3.1.7 Araştırmanın Yöntemi

Bu çalışmada film çözümlemesinde
sıkça kullanılan Mizansen Eleştirisi yöntemi kullanılmıştır. Mizansen
eleştirisi, mizansen kavramının temeline dayanır. Mizansen sözcüğü “sahneye
koymak” anlamına gelmektedir. Mizansen eleştirisinde genel olarak, mizansenin
temel öğelerinin irdelenmesi yer alır. Mizansen, dekor/mekan, aydınlatma,
kostümler, saç, makyaj ve karakterlerin hareketleri başta olmak üzere perdede
görünen tüm görsel öğelerden oluşur. Ayrıca, kamera hareketleri ya da
çekimleri, kurgu ve görsel düzenleme de mizansene hizmet eder.
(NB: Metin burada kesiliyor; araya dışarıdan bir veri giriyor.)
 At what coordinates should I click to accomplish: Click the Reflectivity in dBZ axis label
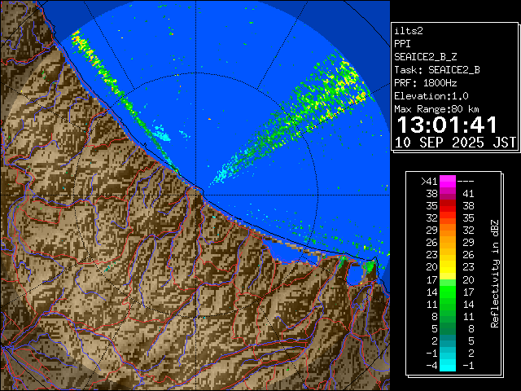point(494,273)
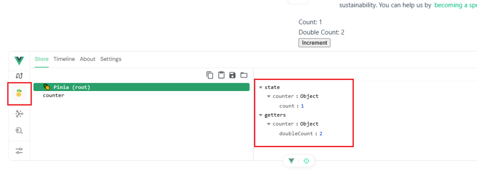This screenshot has width=477, height=171.
Task: Copy store state to clipboard icon
Action: [210, 75]
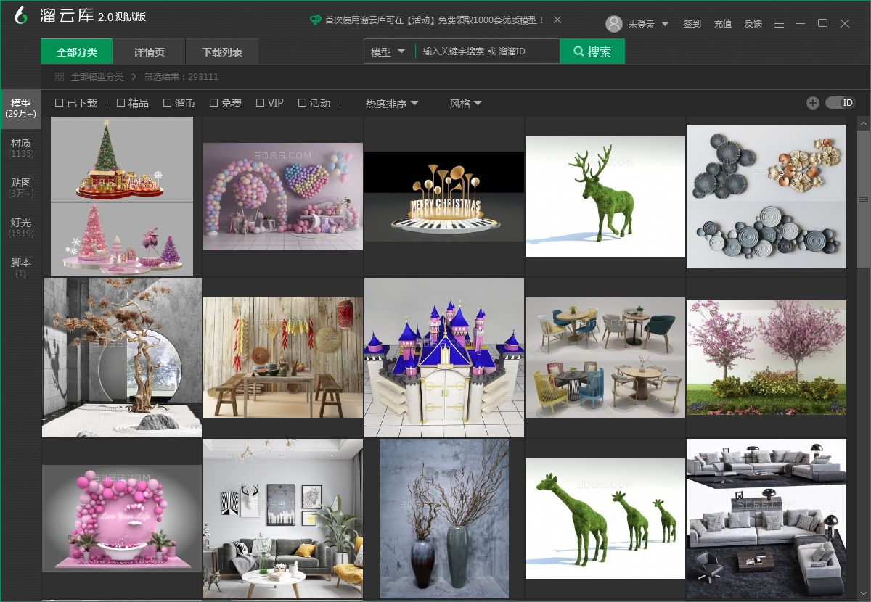The width and height of the screenshot is (871, 602).
Task: Tick the VIP filter checkbox
Action: click(260, 103)
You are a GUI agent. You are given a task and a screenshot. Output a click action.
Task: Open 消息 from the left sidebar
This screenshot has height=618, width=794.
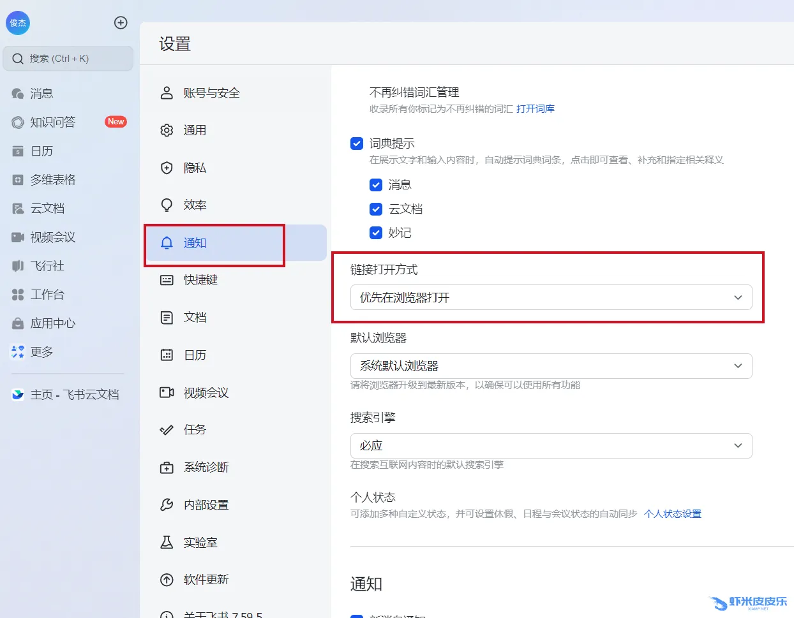click(x=41, y=94)
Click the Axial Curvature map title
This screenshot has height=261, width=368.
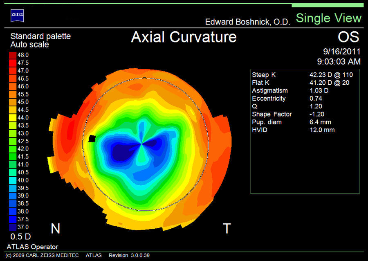(x=184, y=37)
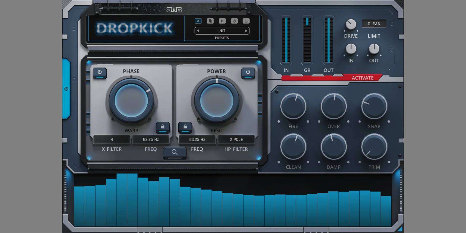
Task: Click the red ACTIVATE button
Action: pyautogui.click(x=362, y=78)
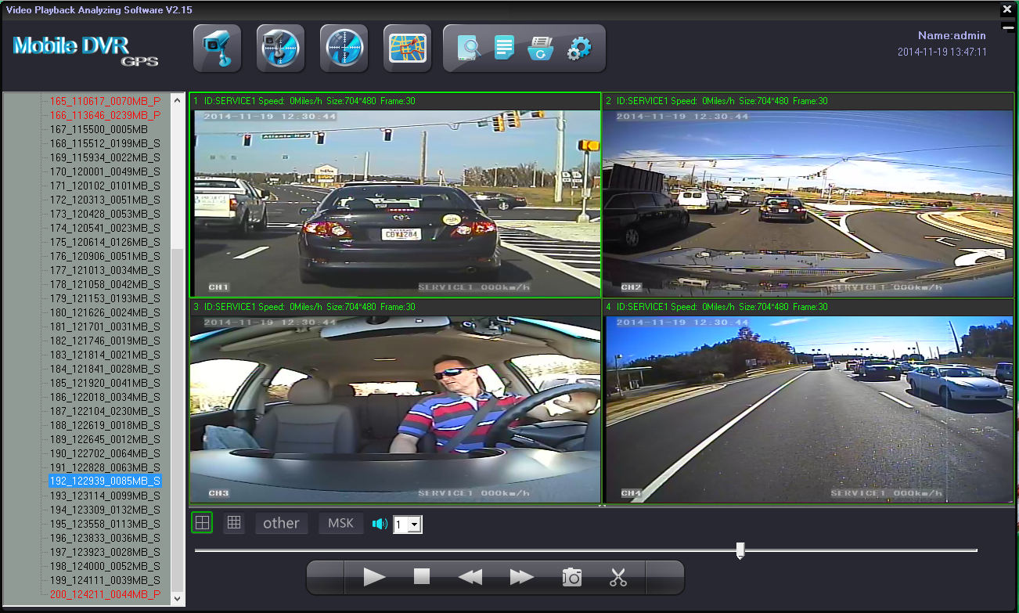Click the playback progress slider handle
Image resolution: width=1019 pixels, height=613 pixels.
pyautogui.click(x=740, y=550)
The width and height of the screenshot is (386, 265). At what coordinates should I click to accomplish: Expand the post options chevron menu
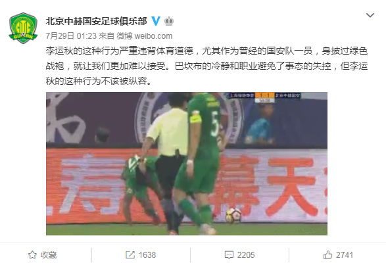tap(370, 15)
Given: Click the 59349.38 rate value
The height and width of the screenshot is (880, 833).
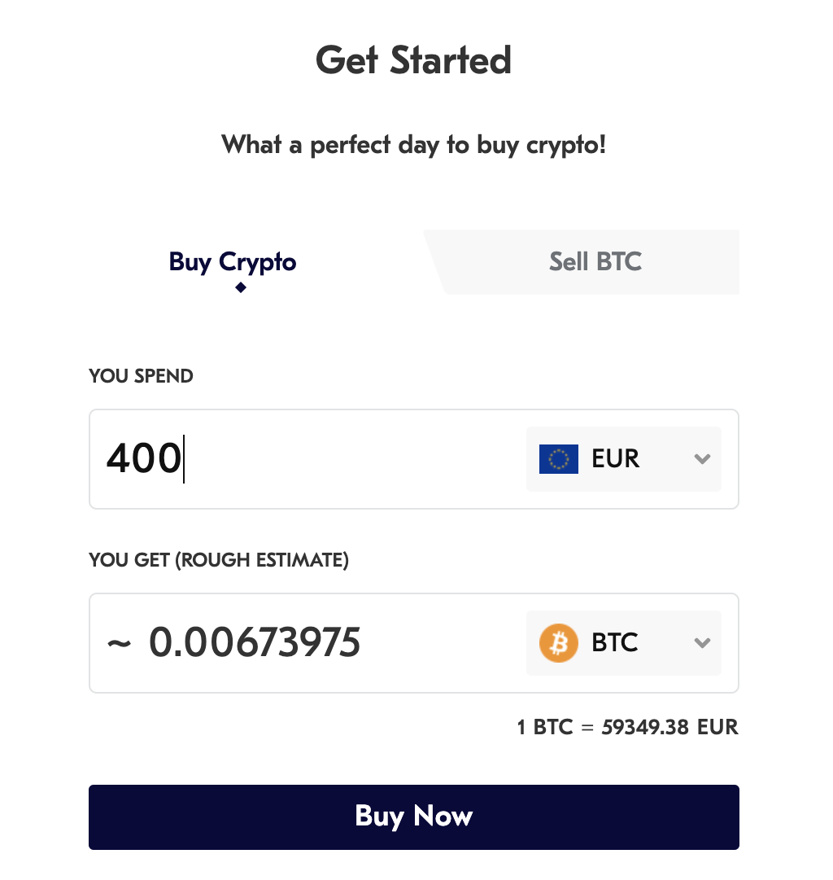Looking at the screenshot, I should (646, 727).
Günümüzde
mizansen daha geniş anlamda kullanılmaktadır. Mizansen, yönetmen ya da
yapımcının, izleyicinin algısını yönlendirmek ve şekillendirmek üzere perde
için oluşturduğu; kamera açıları, kamera hareketleri, kameranın uzaklığı, sesin
kullanımı ve kompozisyon oluşturmaya kadar tüm film tekniklerini kapsayan
çekimle ilgili her şeyi içerir. (Kabadayı, 2013: 45).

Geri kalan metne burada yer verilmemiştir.